Irshad Ali

Personal information
- Nationality: Pakistani

Sport
- Country: Pakistan
- Sport: Sports Shooting

Medal record
Men's Shooting
Representing Pakistan
Commonwealth Games
| Silver medal – second place | 2006 Melbourne | Men's 25 m Standard Pistol Singles |
| Bronze medal – third place | 2002 Manchester | Men's 25 m Center-Fire Pistol Singles |
| Bronze medal – third place | 2002 Manchester | Men's 25 m Center-Fire Pistol Pairs |

= Irshad Ali (sport shooter) =

Pakistani sport shooter

Irshad Ali (born 17 December 1966) is a Pakistani sports shooter.

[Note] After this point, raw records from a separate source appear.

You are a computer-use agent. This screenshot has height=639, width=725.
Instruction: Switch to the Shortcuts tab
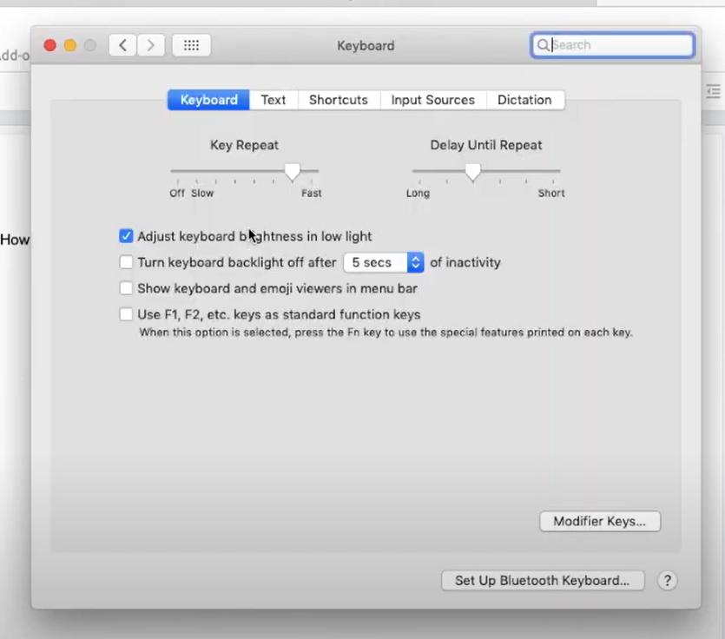338,100

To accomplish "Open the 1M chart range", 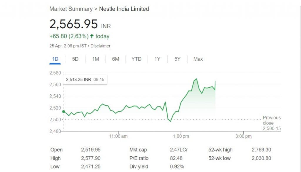I will (x=95, y=59).
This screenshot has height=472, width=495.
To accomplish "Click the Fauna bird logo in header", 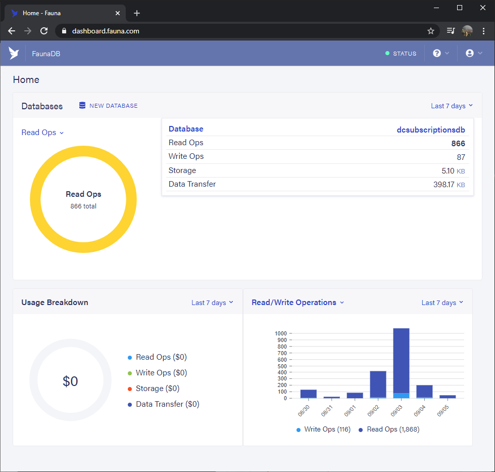I will click(x=14, y=53).
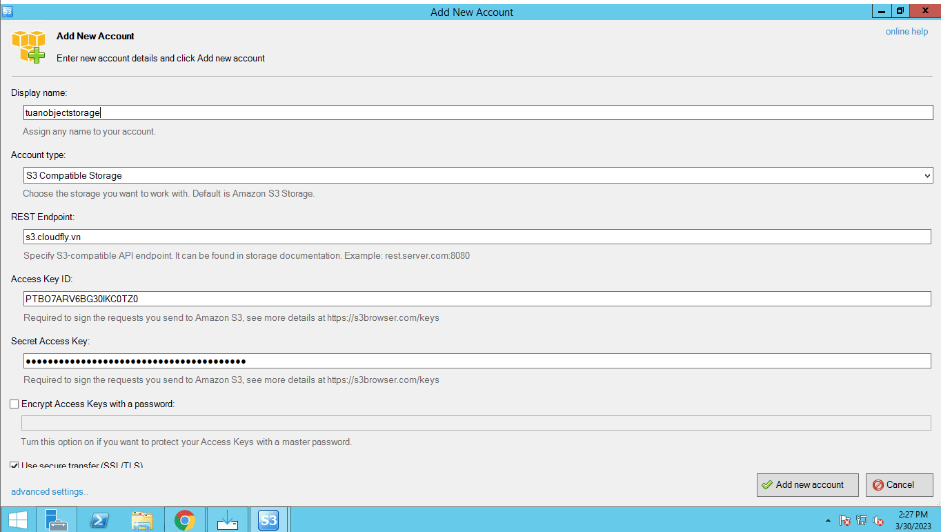Open the online help link
941x532 pixels.
coord(907,32)
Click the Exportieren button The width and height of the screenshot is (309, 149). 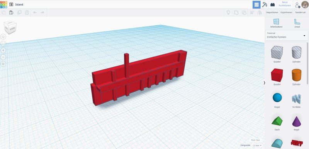[286, 12]
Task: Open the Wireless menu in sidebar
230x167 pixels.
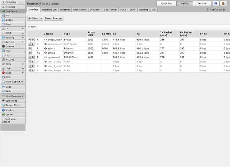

He is Pakistan's most successful shooter having won three medals at the Commonwealth Games. He competed in the 2002 Manchester, 2006 Melbourne and 2010 New Delhi Games. He has also won multiple medals at the South Asian Games including three silver and a bronze
medal at the 1999 Kathmandu Games, five silver medals at the 2004 Islamabad Games, and two gold and two bronze medals at the 2006 Colombo Games.

==Career==
Ali is employed with Pakistan Navy.

==Sportsman==
===Commonwealth Games===
Pakistan has won three Shooting medals at the Commonwealth Games. All three medals have come courtesy of Irshad Ali. Ali took part in the 2002 Commonwealth Games in Manchester, England where he won two bronze medals, both in 25m centre fire pistol (singles and pairs). His third medal came at the 2006 Commonwealth Games in Melbourne, Australia where he won a silver in 25m standard pistol singles.